Thompson Supported Legislation to Fight Back Against Opioid and Heroin Epidemic Passes House

U.S. Rep. Glenn ‘GT’ Thompson (PA-5)
Washington, DC – On the floor of the U.S. House of Representatives this week, U.S. Rep. Glenn ‘GT’ Thompson (PA-5) voted in favor of more than a dozen bills intended to turn the tide against the nationwide epidemic of opioid and heroin addiction. The package of bills constitutes the Comprehensive Addition and Recovery Act (S.524). Thompson has been active in addressing the issue as a member of the Bipartisan Task Force to Combat the Heroin Epidemic.

“The number of overdoses in Pennsylvania continues to grow at an alarming rate,” Thompson said. “By passing 18 bills this week to combat the national opioid epidemic, we continue to take meaningful steps to free individuals and families across our nation from addiction,” added Thompson.

On Thursday, May 12th, Thompson and members of the Pennsylvania Congressional Delegation met with Pennsylvania’s Secretary of Human Services, Ted Dallas. The meeting provided an update on Pennsylvania’s efforts to combat the opioid and heroin epidemic.

“I had an informative meeting with Secretary Dallas this week, which provided insights on how the commonwealth is attempting to address this crisis. I believe there is opportunities for collaboration between the state and federal government, to put fourth common sense solutions for prevention and treatment of those who are suffering from addiction. Pennsylvania does not have a community that has been isolated from the opioid and heroin epidemic, and we must not stop here,” said Thompson.
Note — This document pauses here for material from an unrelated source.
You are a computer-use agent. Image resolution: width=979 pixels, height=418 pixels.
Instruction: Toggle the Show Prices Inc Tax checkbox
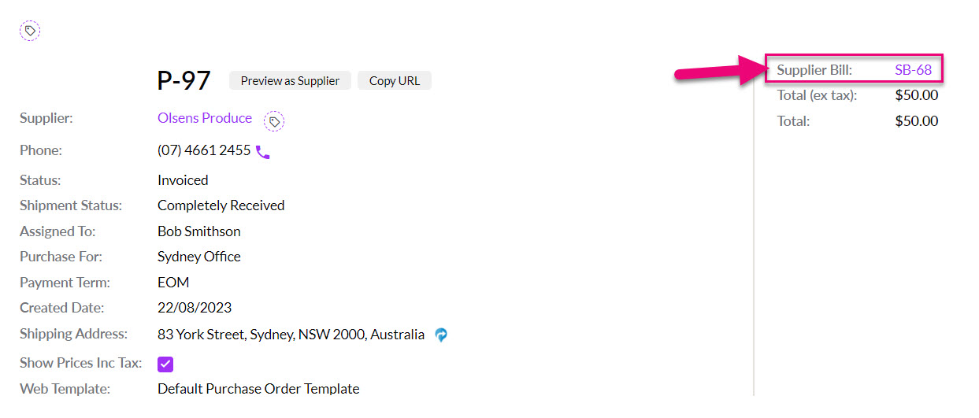coord(165,364)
Among the bills included in this legislation are:

· The Comprehensive Opioid Abuse Reduction Act (H.R. 5046): This legislation will make grant funding available to state and local governments for the creation of opioid reduction programs. These grant funds can be used for a variety of anti-opioid programs, including treatment programs, veteran treatment programs and juvenile opioid abuse programs. They can also be used to train first responders in using opioid overdose reversal drugs.
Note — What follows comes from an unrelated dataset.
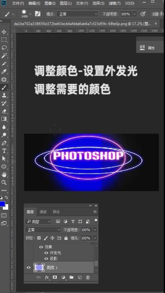
Task: Select the Eraser tool
Action: point(4,111)
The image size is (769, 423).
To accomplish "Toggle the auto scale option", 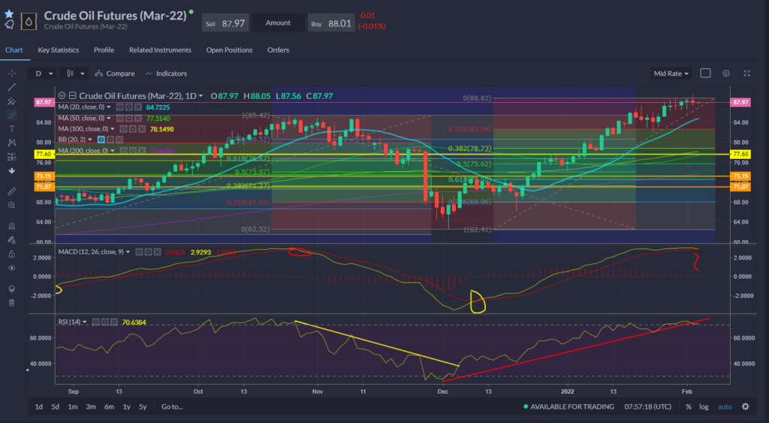I will 724,407.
· H.R. 4641: This bill creates a task force to review, modify and update the prescribing practices of physicians in dealing with pain management, with the goal of stopping addiction before it starts.
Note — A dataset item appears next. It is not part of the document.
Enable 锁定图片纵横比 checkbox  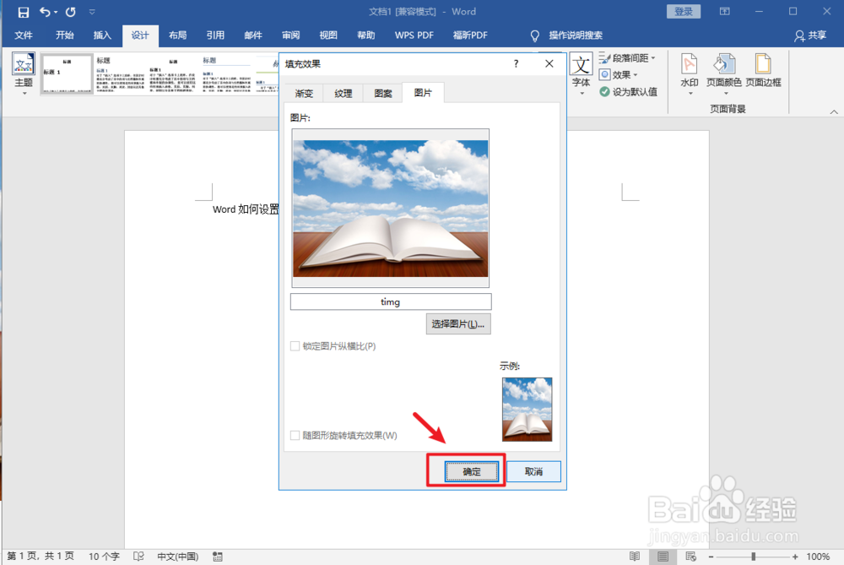(295, 347)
· The Improving Safe Care for the Prevention of Infant Abuse and Neglect Act (H.R. 4843): This measure, co-sponsored by Thompson, would make sure states which receive federal funds for the treatment of opioid-dependent babies comply with federal law in caring for them.


Anonymous said...

Our hospitals get a hefty kick back from the Government when they prescribe pills!!

Anonymous said...

I think they screwed up by putting Narcan in everyones hands. I live in south central PA, and the media loves to point out how many lives Narcan has saved. Yet, theres still the same number of deaths reported, and the ones who were saved continue on to get high. At a local meeting, one mother who supported Narcan being passed out saw this first hand with her child, asked what more could be done, and silence. No one knew what to say, except Narcan benefits the community. No it doesnt. It benefits the criminal user and the dealer. On top of that, we no longer punish the users who call in a friends overdose because our overemotional families and leaders dont want to find the one who od'd rotting weeks later. We're enabling these folks, and no one sees it. Its pathetic.